China’s ‘legal trade’ announcement could sound the death knell for tigers and rhinos


On October 29th, the Government of China revealed that it allows commercial trade in tiger bone and rhino horn from farmed animals for use in traditional Chinese medicine research and clinical treatments. This is a brazen and regressive position which drastically undermines international efforts for tiger and rhino conservation.

In taking this position, China has revealed its true priorities. Instead of protecting tigers and rhinos by working towards ending the vast demand in the country for their parts and products, the Chinese government is evidently far more interested in stimulating and appeasing its traditional medicine and burgeoning tiger farming industries.

A man sells goods on the street in China, including some animal parts used in Chinese medicine.
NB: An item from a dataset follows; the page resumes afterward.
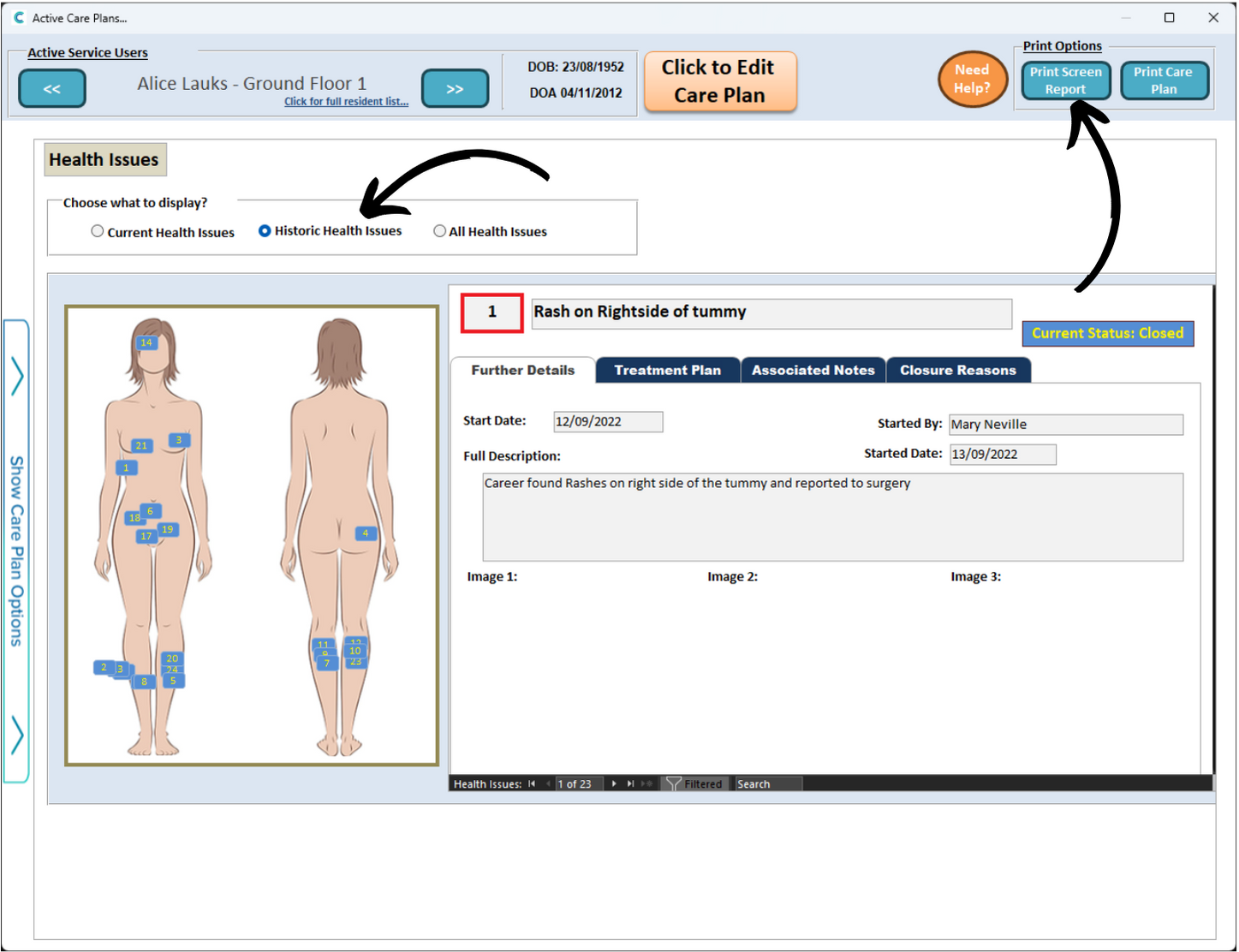Click marker 19 on the front body map

click(168, 530)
Photo credit Bari Bookout, CC BY-SA 3.0.

Debbie Banks, Environmental Investigation Agency (EIA) Tiger Campaign Leader, said, “At a single stroke, China has shattered its reputation as a growing leader in conservation following its domestic ban on the sale of ivory at the start of the year.
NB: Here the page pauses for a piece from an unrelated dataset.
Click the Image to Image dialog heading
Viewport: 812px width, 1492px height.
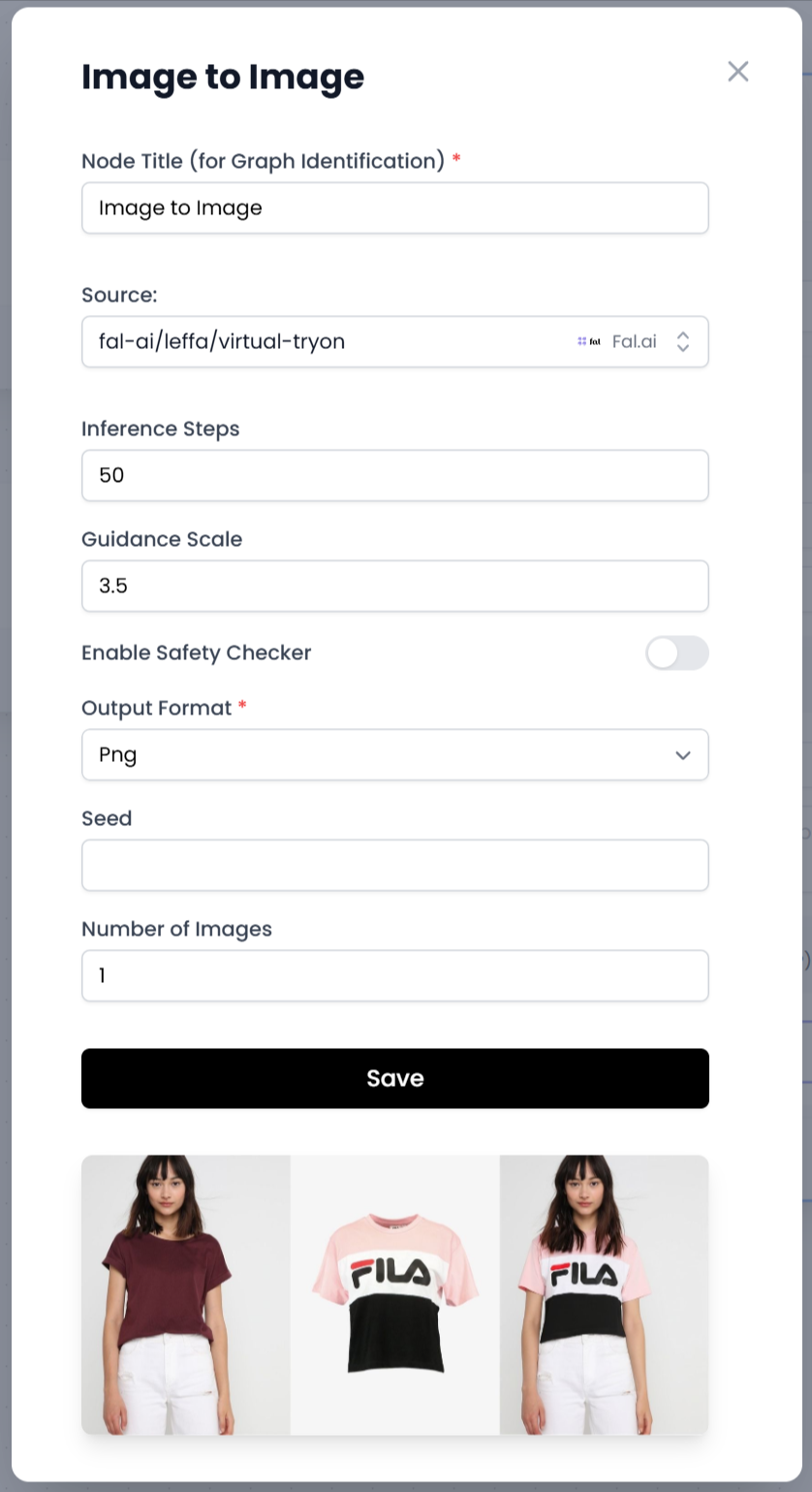(223, 78)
“It is instead revealed as a sham, its international image in tatters and its credibility destroyed – and all for the sake of deeply questionable business sectors which serve only to drive consumer demand for the parts and products of endangered species.

Various traditional medicine products and items from endangered species including tigers, Asiatic moon bears, and rhinoceros. Image credit International Fund for Animal Welfare, CC BY-SA 3.0.

“History will not judge the Government of China kindly or with respect for such a reactionary, ill-judged and damaging decision.”

While our investigations have documented permits issued by the Chinese Government that legalize trade in products sourced from captive tigers, the government has done its best to keep this under wraps by either denying or ignoring the evidence we’ve unearthed.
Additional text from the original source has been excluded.